IDs appear everywhere: URLs, REST responses, CLI output, log lines, internal references. The framework and the platforms built on it need IDs for projects, workspaces, users, blocks, events, jobs, tokens, and more.

UUID v4 is globally unique and collision-proof, but 36 characters in canonical form (f47ac10b-58cc-4372-a567-0e02b2c3d479) are excessive where IDs appear in URLs, API responses, and CLI output. They are also not URL-friendly: hyphens and length make them awkward in REST paths and browser address bars.

A second problem is specific to blocks. The framework processes the same content from many sources, so an identifier derived from the content itself — rather than an allocated number — lets identical blocks deduplicate and lets edits be detected by hash comparison. Format readers, meanwhile, assign IDs from the source format (XLIFF tu1, tu2, etc.), but these are not unique across files. Reconciling format-native IDs with a stable store identifier is a concern for the persistence layer that consumes the framework, not for the framework itself.

Decision

Short base62 IDs

All entity IDs are generated by core/id.New():

// core/id/id.go
const base62 = "0123456789ABCDEFGHIJKLMNOPQRSTUVWXYZabcdefghijklmnopqrstuvwxyz"

func New() string {
var buf [8]byte
if _, err := rand.Read(buf[:]); err != nil {
panic("crypto/rand failed: " + err.Error())
}
out := make([]byte, 8)
for i, b := range buf {
out[i] = base62[int(b)%len(base62)]
}
return string(out)
}

Properties:

  • 8 characters, base62 alphabet (0–9, A–Z, a–z)
  • ~47.6 bits of entropy per ID (enough for millions of entities per scope before collision concern becomes meaningful)
  • crypto/rand for cryptographic randomness — no predictable IDs, no enumeration leaks
  • Zero external dependencies — the implementation is ten lines of Go and does not justify importing a UUID or nanoid library
  • URL-safe — no special characters, no percent-encoding needed

id.New() is used for every entity kind that needs a stable identifier: projects, workspaces, users, jobs, events, tokens, credentials, and more.

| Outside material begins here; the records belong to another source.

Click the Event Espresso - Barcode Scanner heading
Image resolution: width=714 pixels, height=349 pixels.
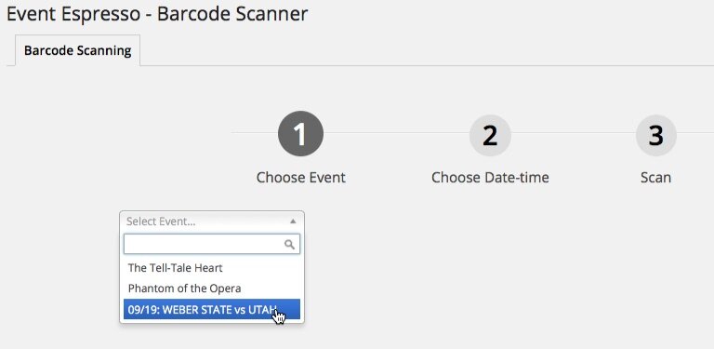(x=157, y=14)
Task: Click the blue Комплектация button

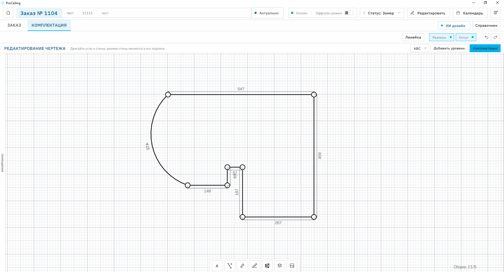Action: click(485, 48)
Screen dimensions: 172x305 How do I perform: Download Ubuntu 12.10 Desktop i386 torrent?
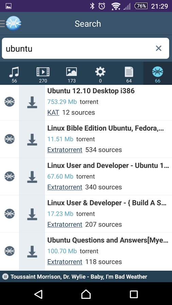(x=32, y=102)
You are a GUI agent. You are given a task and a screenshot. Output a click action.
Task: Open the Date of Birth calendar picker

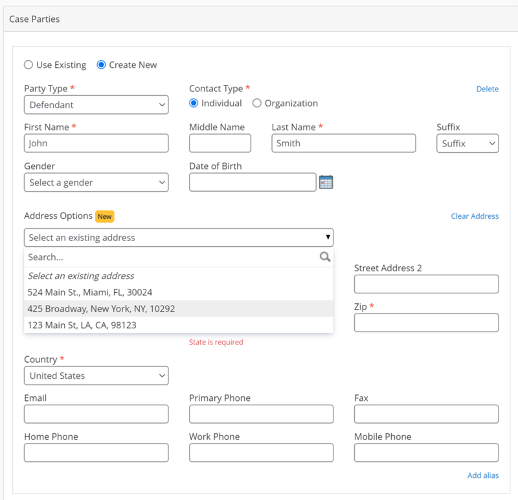(x=326, y=182)
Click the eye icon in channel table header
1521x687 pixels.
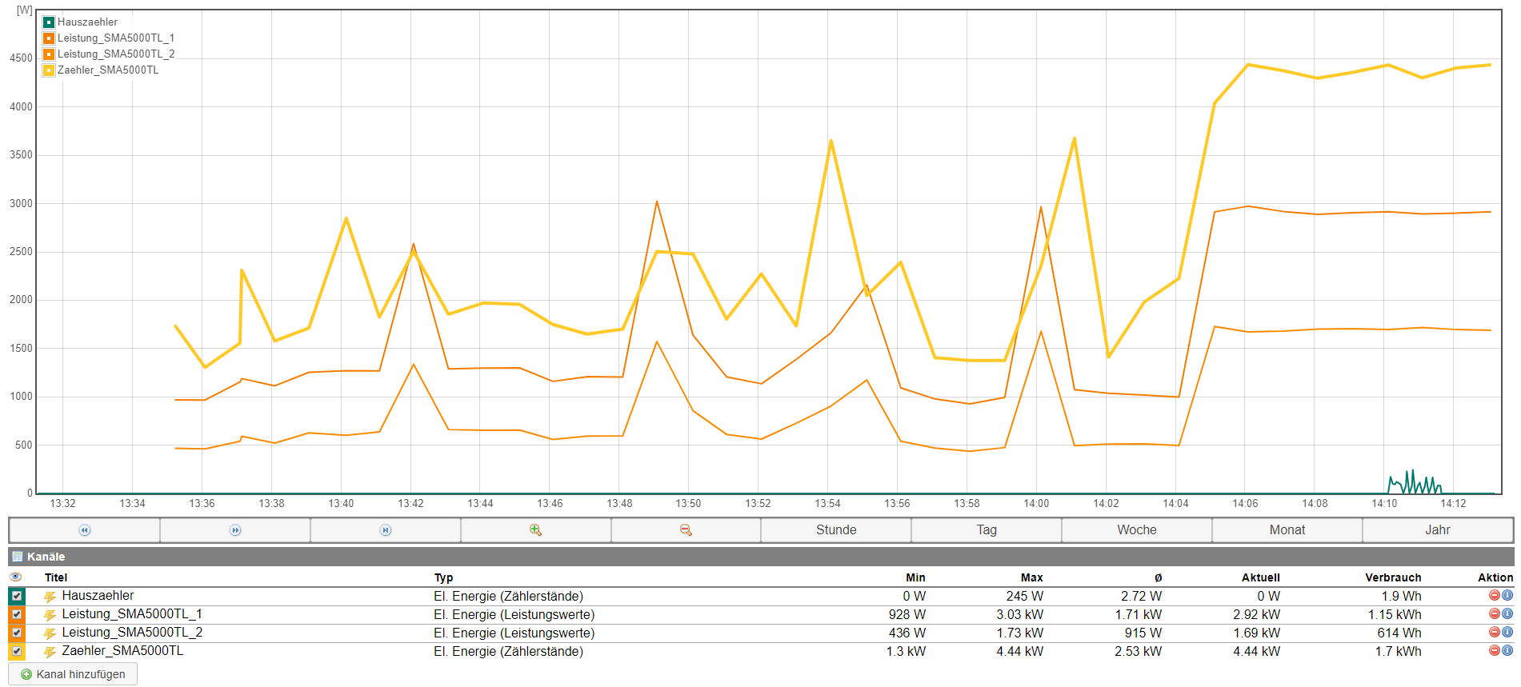click(15, 577)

Content-addressable block identity

Blocks do not carry an allocated entity ID at the framework level. Instead, core/model.BlockIdentity derives identity from the block's own content:

// core/model/identity.go
type BlockIdentity struct {
ContentHash string // SHA-256 of normalized source text
ContextHash string // SHA-256 of name, type, and sorted properties
}

func ComputeIdentity(b *Block) *BlockIdentity

ComputeContentHash trims and the content hash covers the normalized source text, so identical strings collapse to one identity and deduplicate across sources. ComputeContextHash folds in the block name, type, and deterministically-sorted properties, so a structural change is detectable as a context-hash change even when the source text is unchanged.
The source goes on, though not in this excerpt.